If you have ever been involved in a formal meeting you will know that two key roles are those of the chairperson and the secretary. The chairperson is there to lead the meeting and make sure it comes to a final decision on any points of discussion while the secretary handles administrative matters like scheduling the meeting date, taking minutes of the discussions, and recording the decisions made.

In your meetings with your supervisor, you will combine both of these roles. To make the most of your meetings with your supervisor and to ensure that these are as constructive as possible, it may be worth thinking about your role in more detail.

There are a number of things that you will need to think about at each stage:

Frequency of Supervisory Meetings

You and your supervisory team should at the start of your research degree discuss how often you will have formal supervisory meetings and whose responsibility it will be to schedule these. Having regular formal supervisory meetings is usually beneficial to both sides, so we would suggest that these meetings are held at least:

Before the Probation Review

  • monthly for research students on MD, PsyD, or full-time PhD and MPhil programmes
  • every two months for research students on part-time PhD and MPhil programmes

After the Probation Review

  • every month for research students on full-time programmes
  • every two months for research students on part-time programmes

Formal supervisory meetings for research students registered on other doctoral degree programmes are held at least monthly (full-time programmes) or every two months (part-time programmes). However, formal supervisory meetings on these programmes may not commence until the research student has completed all taught components of the programme.

Formal supervisory meetings with campus based research students will normally be conducted in person. Formal supervisory meetings with distance learning research students may be conducted by any appropriate means of communication, but meetings in person should be used where possible.

If You Cannot Attend a Meeting

There may be occasions when you cannot attend a scheduled meeting with your supervisor(s).
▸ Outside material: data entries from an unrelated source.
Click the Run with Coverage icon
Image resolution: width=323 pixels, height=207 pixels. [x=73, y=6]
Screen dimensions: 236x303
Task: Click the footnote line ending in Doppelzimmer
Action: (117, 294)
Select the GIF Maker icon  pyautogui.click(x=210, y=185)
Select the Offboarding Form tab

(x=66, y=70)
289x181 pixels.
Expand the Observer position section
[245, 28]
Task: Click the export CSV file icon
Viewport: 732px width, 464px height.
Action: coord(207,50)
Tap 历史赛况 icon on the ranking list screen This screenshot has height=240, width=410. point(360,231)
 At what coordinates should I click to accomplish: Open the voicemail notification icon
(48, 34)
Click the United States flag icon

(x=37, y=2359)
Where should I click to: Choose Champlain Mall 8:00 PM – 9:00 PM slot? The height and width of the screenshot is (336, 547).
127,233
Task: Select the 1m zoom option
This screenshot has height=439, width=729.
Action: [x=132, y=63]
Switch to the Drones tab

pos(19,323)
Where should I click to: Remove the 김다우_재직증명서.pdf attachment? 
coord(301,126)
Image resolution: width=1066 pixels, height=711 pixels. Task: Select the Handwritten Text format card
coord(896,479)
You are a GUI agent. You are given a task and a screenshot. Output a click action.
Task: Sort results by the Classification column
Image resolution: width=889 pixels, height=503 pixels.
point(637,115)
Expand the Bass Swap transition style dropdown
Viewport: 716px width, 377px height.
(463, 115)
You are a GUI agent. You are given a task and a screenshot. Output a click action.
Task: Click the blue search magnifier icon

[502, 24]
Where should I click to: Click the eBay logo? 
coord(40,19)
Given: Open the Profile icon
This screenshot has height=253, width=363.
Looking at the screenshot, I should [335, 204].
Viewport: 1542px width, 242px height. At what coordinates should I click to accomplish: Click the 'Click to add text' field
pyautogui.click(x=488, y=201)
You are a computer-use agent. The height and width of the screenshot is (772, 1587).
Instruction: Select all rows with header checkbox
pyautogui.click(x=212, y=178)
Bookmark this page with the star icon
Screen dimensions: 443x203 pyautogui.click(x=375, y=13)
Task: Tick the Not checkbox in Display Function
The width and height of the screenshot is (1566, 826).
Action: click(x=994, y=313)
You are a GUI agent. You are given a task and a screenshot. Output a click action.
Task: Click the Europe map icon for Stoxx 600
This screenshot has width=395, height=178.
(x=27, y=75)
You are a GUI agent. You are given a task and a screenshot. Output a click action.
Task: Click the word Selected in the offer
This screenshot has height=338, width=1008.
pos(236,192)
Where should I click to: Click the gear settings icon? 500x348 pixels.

Where this is unavoidable, it is important that you:

  • give your supervisor(s) as much notice as possible
  • explain why you are unable to attend
  • take the initiative in agreeing a mutually acceptable alternative date/time to meet

As we have seen, it is important that you maintain regular contact with your supervisors and how formal supervisory meetings are an essential aspect of this. Research students should therefore make every effort to attend formal supervisory meetings as scheduled and not get into a habit of missing/cancelling these. It can be tempting to avoid supervisory meetings, particularly if you happen to be experiencing problems that are affecting your work or progress. However, this is extremely dangerous.

Firstly, it is when you are having problems that you are most in need of your supervisors' advice and feedback. Secondly, consider it from your supervisors' perspective - regularly missing/cancelling meetings will give your supervisors the impression that you are not interested in their help or support; so why later, when you do need it, should your supervisors make the effort for you? You supervisors are just as keen as you are that you complete your research degree successfully - attending supervisory meetings as scheduled and making use of your supervisors' support gives you the best chance of doing this and demonstrates your own commitment.